Security

Modifies a file’s password, group ID, and permission mask.

Short Name

SECURITY()

Type

Server only

Declaration

COUNT Security(COUNT filno, pVOID bufptr, VRLEN bufsiz, COUNT mode)

Description

Security() permits the owner of a file to change a file’s security information, including the file’s password, Group ID, and permission mask. Security() permits members of the ADMIN group to change the default number of allowed consecutive logon failures or the default time to deny logon attempts after the failure limit is reached.

For file security changes to file number filno: bufptr points to the buffer containing the updated security information and bufsiz specifies the length of the buffer. The buffer should contain the old password, NULL terminated, immediately followed by the new information, also NULL terminated, which can be the new file password, new file group ID, new owner user ID, or the new permission mask. If you are changing the permission mask, the value following the NULL terminated old password must be a long integer containing the appropriate OR-ed permission values. To remove a password, simply pass a NULL byte for the new password. If you change the file owner, you will not be able to make additional calls to Security, only the new owner will be able to do so.

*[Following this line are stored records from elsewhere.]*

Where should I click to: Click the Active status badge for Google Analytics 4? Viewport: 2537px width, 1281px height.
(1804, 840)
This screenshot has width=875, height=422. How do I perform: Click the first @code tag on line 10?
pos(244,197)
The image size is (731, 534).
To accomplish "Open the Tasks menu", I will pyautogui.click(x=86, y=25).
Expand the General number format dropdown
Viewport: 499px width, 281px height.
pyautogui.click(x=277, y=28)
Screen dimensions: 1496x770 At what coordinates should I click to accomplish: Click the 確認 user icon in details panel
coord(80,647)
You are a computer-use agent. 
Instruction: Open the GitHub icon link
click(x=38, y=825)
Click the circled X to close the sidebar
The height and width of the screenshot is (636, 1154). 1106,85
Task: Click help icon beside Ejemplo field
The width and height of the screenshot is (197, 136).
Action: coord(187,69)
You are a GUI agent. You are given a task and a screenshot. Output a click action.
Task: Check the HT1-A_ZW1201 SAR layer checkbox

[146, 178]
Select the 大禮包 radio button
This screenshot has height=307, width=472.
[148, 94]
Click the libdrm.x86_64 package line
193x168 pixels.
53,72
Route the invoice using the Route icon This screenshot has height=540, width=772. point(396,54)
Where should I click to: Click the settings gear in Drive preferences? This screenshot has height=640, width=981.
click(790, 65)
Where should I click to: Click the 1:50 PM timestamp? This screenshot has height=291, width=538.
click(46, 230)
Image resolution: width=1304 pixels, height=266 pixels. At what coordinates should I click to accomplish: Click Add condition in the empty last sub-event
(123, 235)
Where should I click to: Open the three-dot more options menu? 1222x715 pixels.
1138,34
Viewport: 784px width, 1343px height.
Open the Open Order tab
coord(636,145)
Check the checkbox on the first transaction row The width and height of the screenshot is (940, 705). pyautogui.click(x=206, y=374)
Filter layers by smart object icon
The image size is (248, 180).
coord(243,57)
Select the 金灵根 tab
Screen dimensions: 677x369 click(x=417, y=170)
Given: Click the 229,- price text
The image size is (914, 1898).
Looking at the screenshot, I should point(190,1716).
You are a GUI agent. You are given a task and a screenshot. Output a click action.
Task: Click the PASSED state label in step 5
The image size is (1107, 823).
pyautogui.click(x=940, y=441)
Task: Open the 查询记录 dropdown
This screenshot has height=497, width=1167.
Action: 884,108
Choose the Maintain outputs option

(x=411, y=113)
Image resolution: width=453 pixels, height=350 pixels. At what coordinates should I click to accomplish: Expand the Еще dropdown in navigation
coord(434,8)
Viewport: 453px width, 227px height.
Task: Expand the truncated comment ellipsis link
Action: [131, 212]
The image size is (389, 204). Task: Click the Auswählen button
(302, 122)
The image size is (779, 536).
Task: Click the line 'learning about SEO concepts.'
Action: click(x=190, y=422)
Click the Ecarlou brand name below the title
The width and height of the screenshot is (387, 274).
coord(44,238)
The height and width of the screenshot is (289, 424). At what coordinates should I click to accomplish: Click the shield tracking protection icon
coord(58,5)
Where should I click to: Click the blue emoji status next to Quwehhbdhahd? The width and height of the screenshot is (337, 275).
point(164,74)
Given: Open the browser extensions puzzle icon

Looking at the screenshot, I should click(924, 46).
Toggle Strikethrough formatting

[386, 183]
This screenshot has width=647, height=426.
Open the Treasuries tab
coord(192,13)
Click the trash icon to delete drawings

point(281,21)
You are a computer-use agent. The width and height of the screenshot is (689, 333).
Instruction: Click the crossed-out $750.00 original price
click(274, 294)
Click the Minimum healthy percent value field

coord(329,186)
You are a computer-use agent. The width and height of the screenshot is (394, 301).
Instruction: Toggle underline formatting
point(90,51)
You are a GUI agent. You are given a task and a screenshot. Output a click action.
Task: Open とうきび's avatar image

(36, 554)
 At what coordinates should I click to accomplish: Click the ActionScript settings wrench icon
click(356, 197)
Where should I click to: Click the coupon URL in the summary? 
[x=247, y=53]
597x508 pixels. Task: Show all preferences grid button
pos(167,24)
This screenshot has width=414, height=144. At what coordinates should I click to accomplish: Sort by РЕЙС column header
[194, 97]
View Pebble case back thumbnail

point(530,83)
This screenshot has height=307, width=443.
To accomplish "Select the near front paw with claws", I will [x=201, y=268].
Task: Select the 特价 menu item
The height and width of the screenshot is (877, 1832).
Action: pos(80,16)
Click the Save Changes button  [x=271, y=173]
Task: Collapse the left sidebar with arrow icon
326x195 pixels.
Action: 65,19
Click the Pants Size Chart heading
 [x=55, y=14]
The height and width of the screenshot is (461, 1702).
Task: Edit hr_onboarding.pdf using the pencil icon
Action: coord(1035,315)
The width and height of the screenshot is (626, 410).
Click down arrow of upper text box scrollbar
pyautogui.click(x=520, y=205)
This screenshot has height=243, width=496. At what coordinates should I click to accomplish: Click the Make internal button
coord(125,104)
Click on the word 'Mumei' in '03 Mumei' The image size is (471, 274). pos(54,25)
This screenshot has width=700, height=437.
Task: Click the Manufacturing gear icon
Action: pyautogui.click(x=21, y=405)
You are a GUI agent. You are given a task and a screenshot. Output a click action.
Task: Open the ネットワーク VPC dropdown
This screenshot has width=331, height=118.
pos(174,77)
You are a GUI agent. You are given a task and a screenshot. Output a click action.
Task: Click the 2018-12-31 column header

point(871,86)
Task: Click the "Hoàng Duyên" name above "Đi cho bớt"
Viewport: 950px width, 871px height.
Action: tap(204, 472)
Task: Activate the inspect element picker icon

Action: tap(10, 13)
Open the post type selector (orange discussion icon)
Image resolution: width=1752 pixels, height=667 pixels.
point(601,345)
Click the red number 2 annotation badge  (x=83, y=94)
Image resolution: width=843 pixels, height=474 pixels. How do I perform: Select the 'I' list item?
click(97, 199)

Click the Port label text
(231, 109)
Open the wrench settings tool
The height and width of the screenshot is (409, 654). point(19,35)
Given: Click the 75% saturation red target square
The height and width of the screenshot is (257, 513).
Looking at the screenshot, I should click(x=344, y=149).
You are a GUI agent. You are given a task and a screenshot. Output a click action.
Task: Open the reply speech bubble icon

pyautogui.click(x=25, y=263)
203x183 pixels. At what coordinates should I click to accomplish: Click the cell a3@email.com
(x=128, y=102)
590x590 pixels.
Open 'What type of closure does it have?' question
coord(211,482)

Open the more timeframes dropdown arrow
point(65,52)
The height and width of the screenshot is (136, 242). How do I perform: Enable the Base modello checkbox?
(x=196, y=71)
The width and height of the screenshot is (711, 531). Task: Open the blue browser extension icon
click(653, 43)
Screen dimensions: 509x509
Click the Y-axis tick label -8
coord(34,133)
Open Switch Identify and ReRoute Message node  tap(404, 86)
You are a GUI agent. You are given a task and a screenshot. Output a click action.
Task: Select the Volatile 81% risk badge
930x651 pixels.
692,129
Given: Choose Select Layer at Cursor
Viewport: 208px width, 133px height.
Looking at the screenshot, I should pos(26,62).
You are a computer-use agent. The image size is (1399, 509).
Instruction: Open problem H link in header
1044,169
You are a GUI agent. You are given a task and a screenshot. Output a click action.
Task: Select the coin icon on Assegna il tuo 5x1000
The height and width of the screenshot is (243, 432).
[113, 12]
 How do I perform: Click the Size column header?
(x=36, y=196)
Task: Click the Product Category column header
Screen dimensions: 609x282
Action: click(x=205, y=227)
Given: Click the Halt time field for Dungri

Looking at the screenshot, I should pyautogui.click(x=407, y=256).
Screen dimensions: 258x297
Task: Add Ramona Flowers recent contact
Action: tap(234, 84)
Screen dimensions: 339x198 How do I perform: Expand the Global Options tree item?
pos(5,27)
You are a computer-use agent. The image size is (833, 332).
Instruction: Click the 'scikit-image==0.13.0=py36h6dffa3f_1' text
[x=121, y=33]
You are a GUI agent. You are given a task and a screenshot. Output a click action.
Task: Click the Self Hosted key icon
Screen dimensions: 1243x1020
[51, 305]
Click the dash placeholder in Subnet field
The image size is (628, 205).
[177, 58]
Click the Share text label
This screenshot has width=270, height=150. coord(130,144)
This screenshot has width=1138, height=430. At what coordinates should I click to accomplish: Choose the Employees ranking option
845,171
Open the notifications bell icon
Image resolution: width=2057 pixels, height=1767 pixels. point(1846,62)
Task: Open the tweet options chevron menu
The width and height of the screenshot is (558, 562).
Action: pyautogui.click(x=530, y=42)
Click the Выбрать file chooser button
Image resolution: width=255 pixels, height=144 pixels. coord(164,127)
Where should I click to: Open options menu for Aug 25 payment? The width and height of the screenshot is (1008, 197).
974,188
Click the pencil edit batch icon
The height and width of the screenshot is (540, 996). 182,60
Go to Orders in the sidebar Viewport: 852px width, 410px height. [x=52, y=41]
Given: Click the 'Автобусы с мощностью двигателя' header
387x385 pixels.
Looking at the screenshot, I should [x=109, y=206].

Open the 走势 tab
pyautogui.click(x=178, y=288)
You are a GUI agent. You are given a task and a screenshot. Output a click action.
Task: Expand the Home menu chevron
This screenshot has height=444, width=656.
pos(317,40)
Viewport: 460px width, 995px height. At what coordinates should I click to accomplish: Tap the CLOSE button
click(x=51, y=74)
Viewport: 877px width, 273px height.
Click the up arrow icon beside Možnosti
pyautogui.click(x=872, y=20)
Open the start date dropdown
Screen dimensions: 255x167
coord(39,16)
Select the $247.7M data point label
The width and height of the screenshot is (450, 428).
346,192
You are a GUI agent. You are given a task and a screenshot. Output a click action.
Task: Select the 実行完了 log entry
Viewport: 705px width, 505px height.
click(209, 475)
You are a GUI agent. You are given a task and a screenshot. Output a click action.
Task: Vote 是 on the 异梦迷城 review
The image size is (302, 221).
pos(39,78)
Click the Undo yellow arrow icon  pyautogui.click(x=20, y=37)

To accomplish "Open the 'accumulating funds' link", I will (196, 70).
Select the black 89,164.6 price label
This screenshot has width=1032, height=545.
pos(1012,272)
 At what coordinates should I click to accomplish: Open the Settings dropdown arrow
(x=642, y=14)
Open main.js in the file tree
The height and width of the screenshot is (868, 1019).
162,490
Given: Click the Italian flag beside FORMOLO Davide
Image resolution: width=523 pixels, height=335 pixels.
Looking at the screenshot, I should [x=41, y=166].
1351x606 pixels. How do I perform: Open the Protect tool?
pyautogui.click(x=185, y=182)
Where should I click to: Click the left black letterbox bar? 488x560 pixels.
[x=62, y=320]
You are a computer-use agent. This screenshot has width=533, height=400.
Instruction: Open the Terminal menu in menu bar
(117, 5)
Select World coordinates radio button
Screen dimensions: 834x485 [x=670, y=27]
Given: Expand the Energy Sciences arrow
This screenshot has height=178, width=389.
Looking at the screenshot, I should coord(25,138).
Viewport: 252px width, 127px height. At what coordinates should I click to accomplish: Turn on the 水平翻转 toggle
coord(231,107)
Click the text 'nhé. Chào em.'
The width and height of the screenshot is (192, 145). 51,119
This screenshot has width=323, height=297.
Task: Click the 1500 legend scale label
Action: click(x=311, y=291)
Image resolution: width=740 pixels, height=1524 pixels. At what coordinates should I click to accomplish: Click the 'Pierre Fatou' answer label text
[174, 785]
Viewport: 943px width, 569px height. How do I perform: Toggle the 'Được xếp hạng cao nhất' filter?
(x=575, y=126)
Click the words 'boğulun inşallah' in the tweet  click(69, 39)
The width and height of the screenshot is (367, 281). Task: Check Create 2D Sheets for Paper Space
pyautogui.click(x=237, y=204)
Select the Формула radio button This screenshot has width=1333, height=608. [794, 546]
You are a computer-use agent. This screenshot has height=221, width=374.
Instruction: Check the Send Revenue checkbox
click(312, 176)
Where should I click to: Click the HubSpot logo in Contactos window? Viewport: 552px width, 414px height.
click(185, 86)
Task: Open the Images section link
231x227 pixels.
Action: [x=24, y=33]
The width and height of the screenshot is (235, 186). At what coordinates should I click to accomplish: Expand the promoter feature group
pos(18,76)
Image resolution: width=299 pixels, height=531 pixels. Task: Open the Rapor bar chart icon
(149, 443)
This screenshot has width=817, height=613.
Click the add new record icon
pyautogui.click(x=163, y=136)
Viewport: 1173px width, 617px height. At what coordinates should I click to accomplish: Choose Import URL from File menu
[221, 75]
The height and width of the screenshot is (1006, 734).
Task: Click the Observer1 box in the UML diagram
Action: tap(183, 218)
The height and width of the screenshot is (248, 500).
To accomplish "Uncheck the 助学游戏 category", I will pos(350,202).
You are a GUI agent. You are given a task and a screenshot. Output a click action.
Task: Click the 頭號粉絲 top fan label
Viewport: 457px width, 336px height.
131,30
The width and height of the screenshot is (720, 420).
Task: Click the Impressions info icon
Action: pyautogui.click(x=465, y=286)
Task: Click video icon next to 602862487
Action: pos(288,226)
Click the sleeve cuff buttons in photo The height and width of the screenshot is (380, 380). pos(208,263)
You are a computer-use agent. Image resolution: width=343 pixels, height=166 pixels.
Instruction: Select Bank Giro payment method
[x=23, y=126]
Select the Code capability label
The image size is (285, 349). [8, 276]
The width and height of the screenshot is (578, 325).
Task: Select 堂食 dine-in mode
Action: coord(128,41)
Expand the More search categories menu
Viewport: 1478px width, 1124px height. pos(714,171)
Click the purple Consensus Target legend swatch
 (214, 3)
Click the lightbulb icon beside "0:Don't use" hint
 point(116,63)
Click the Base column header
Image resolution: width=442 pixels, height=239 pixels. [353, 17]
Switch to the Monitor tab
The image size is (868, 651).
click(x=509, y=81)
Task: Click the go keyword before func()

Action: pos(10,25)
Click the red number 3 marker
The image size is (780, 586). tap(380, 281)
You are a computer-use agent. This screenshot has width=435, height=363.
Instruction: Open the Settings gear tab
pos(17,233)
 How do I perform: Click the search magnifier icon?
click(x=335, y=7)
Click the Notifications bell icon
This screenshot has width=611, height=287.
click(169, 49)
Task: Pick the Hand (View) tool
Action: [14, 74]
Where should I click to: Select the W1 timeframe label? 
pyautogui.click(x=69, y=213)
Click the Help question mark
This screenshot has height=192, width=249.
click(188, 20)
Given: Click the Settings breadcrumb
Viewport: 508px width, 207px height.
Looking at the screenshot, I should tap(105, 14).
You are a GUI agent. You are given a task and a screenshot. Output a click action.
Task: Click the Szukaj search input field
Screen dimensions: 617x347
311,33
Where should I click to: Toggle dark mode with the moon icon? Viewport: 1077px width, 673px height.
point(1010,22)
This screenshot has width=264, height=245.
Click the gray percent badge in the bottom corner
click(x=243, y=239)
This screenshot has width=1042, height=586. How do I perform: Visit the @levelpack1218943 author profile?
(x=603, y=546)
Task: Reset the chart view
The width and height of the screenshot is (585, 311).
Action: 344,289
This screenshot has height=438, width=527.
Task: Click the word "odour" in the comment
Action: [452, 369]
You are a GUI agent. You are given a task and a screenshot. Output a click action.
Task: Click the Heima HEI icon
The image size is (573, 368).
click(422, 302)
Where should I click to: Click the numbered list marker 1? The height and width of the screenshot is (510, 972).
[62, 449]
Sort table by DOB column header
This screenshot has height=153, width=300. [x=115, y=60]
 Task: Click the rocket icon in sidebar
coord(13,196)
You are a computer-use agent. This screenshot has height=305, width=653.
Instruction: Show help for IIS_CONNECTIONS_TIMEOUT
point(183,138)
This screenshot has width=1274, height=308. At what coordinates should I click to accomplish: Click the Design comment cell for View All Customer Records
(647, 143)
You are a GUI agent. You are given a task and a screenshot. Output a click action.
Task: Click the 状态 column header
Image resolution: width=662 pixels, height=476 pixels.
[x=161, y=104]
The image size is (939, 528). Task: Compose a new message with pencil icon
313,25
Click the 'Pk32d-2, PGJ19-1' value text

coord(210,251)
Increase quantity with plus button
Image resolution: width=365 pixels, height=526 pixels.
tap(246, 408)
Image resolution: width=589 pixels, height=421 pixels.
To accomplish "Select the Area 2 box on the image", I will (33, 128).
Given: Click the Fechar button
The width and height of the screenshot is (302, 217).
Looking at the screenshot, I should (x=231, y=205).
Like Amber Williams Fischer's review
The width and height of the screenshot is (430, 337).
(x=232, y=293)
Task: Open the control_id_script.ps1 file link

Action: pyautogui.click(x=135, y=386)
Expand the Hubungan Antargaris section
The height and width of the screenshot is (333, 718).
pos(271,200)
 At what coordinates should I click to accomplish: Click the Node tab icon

mode defines the type of request. The values for mode are:

Value	Symbolic Constant	Interpretation
1	SEC_FILEWORD	Change file password.
2	SEC_FILEGRUP	Change file group.
3	SEC_FILEMASK	Change file permission mask.
4	SEC_FILEOWNR	Change file owner.
5	SEC_FAIL_LIMIT	Set logon failure limit.
7	SEC_FAIL_TIME	Set logon failure time.
8	SEC_MUST_TIME	Set minimum time between logons.
9	SEC_BLOCK_NONADM	Block new logons except ADMIN group members.
10	SEC_BLOCK_NONSUP	Block new logons except ADMIN user ID.
11	SEC_BLOCK_OFF	Stop blocking new logons.
12	SEC_BLOCK_KILL	Block new logons except ADMIN user ID, suspend internal threads theads might open files, and kill any current connections and dumps.

filno is ignored when mode is SEC_FAIL_LIMIT, SEC_FAIL_TIME, or SEC_TEMPPW.

To establish a one-time password that another client can use, along with the user ID matching the caller that set the password, set bufptr to a special, (0x01 in first byte), one-time password and plen to the length of the password. filno is ignored. The password is available until it is used by the subsequent client with a matching user ID or the caller of Security logs off. The password set by the original caller MUST begin with a byte of value 0x01, otherwise it will be ignored.

To change the Logon Fail Limit in real time regardless of setting file or configuration file entries, point bufptr to a LONG holding the new LOGON_FAIL_LIMIT value. The value is stored in FAIRCOM.FCS and can only be changed by a subsequent call to Security or by replacing FAIRCOM.FCS. filno is ignored.

To change the time interval regardless of setting file or configuration file entries, point bufptr to a LONG holding the new LOGON_FAIL_TIME value in minutes. The value is stored in FAIRCOM.FCS and can only be changed by a subsequent call to Security or by replacing FAIRCOM.FCS. filno is ignored.

Return

Value	Symbolic Constant	Explanation
0	NO_ERROR	Successful open of ISAM files.
22	FNUM_ERR	File number is out of range.
47	FINT_ERR	c-tree Plus has not been initialized.
48	FMOD_ERR	Invalid mode value.
62	LERR_ERR	File must be opened exclusively.
153	VBSZ_ERR	Input does not match size of LONG.
447	BOWN_ERR	Only the user/owner can change the user/file password.
448	DEFP_ERR	File definition permission denied.
451	LPWD_ERR	The old password is not valid.
455	SGRP_ERR	The file owner does not belong to the new group.
580	FSEC_ERR	Negative value input.
584	LRSM_ERR	Logon fail limit exceeded, wait for timeout.
589	LADM_ERR	User not a member of the ADMIN group.

See c-tree Plus Error Codes for a complete listing of valid c-tree Plus error values.